Set of tasks =>
(a) Set down the passage from the discussion about the trope title from "For the record, I" up to and including "robbery or lying.", word for word.
(b) Recast the lines of the listing from the line with "UNITO [button] (822, 99)" up to and including the line with "Новости (267, 328)" as a numbered list, omitting any blank lines.

━━━ Source passage

To the original poster, consider that the word "God" in the title doesn't literally refer to the Judeo-Christian God but rather figuratively refers to the author of any creative work. Therefore it could be argued that the title isn't truly taking the Lord's name in vain.
I don't think it's obtuse. I just think it's silly to be worried about something like this offending people. It'd be one thing if Justice Reaper had come on here and said he had been offended by it, but it irritates me a bit when someone suggests a change because they think someone might be offended somewhere.
For the record, I am a Christian, so you're mistaken if you think this is just because I don't believe in God.
To Mr Death, I am a Christian myself, but I'm not so much offended as I am trying to be cautious (especially considering that my suggestion's based on a Christian-written article I read recently about ways we take God's name in vain without even knowing it). It's probably not something we think about readily, but IMHO the commandment about taking the Lord's name in vain is probably one of the most overlooked and undermined of the 10, and we should consider its seriousness a lot more like how we'd treat murder, robbery or lying.
To cbast1, I know that the "God" in the title doesn't refer to the Judeo-Christian God; but the reason for the suggested name-change is that a number of sincere Christian readers (and yes, they are out there) may not see it the same way, but rather may see it as ascribing godhood (after a fashion) to the cited work's author, and thus may interpret it as a violation of Commandments #1 and #3. Just saying.
Mr Death: I never said you weren't a Christian. I just said you shouldn't act like someone else's beliefs don't matter just because you disagree with them. Telling them to just "get over it" is obtuse, and frankly quite rude. If you think they are wrong, explain calmly and rationally why they are wrong. Don't just give them the metaphorical finger by implying their beliefs are automatically unworthy of consideration.
Justice Reaper: Contrary to popular belief, the Bible doesn't actually say that one should never make reference to God. "Taking the Lord's name in vain" actually refers to invoking God in an oath (i.e. "I swear to God") for flippant or irreverent reasons. A flippant or irreverent oath is generally not kept, and attaching God's name to a false oath is a pretty big no-no. And Jesus said in the Sermon on the Mount that a person's word should be reliable on its own without needing to swear by God to affirm one's truthfulness. Constantly swearing by God cheapens the name of God (which should be used only when you really really mean it) and implies that the speaker is normally dishonest, otherwise there would be no need to invoke God's name to affirm the truth of their statement. However, the Bible does contain several instances in both the Old and the New Testament where the name of God is invoked without it being identified as a sin. The Apostle Paul for one occasionally invokes God in his letters. My point is, this page isn't using the name "God" in the manner of an oath. So I doubt there are any sincere Christians who will be too terribly offended by the use of "God" in this trope title.

━━━━━━
━━━ Materials provided

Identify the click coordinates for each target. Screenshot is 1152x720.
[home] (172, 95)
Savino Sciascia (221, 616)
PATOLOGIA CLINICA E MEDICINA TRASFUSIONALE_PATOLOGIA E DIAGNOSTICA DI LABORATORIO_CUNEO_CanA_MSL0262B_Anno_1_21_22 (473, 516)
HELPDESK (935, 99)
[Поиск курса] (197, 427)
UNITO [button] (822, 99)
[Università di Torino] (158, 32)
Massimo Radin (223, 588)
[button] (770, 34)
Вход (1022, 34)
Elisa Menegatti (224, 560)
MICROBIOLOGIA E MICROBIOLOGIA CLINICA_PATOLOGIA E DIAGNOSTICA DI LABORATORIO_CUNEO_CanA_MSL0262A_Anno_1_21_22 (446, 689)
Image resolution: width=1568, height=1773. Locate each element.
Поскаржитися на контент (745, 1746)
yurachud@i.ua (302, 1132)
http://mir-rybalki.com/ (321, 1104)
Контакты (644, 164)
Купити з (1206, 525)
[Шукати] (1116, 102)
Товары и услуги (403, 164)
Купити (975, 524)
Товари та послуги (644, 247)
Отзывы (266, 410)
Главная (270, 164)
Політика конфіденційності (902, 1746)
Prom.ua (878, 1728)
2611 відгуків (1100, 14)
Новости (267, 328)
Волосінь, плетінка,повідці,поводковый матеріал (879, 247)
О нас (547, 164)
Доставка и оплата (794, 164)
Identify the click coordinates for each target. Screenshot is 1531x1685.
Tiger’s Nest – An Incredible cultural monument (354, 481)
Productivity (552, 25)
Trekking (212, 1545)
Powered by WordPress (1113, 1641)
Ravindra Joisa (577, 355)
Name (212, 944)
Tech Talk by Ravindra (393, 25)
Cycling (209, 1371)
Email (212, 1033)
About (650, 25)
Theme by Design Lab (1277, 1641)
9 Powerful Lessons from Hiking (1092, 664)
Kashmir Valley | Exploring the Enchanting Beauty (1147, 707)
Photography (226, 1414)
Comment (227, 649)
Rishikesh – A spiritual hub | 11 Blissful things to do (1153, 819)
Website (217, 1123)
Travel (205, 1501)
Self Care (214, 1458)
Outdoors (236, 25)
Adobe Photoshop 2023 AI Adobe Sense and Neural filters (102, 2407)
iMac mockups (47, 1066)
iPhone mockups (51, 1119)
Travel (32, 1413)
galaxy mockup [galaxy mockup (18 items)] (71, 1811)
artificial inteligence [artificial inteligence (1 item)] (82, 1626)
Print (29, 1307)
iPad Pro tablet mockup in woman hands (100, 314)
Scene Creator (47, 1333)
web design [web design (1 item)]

━━━━━━

Solutions below =>
(a)
For the record, I am a Christian, so you're mistaken if you think this is just because I don't believe in God.
To Mr Death, I am a Christian myself, but I'm not so much offended as I am trying to be cautious (especially considering that my suggestion's based on a Christian-written article I read recently about ways we take God's name in vain without even knowing it). It's probably not something we think about readily, but IMHO the commandment about taking the Lord's name in vain is probably one of the most overlooked and undermined of the 10, and we should consider its seriousness a lot more like how we'd treat murder, robbery or lying.

(b)
1. UNITO [button] (822, 99)
2. [Università di Torino] (158, 32)
3. Massimo Radin (223, 588)
4. [button] (770, 34)
5. Вход (1022, 34)
6. Elisa Menegatti (224, 560)
7. MICROBIOLOGIA E MICROBIOLOGIA CLINICA_PATOLOGIA E DIAGNOSTICA DI LABORATORIO_CUNEO_CanA_MSL0262A_Anno_1_21_22 (446, 689)
8. Image resolution: width=1568, height=1773. Locate each element.
9. Поскаржитися на контент (745, 1746)
10. yurachud@i.ua (302, 1132)
11. http://mir-rybalki.com/ (321, 1104)
12. Контакты (644, 164)
13. Купити з (1206, 525)
14. [Шукати] (1116, 102)
15. Товары и услуги (403, 164)
16. Купити (975, 524)
17. Товари та послуги (644, 247)
18. Отзывы (266, 410)
19. Главная (270, 164)
20. Політика конфіденційності (902, 1746)
21. Prom.ua (878, 1728)
22. 2611 відгуків (1100, 14)
23. Новости (267, 328)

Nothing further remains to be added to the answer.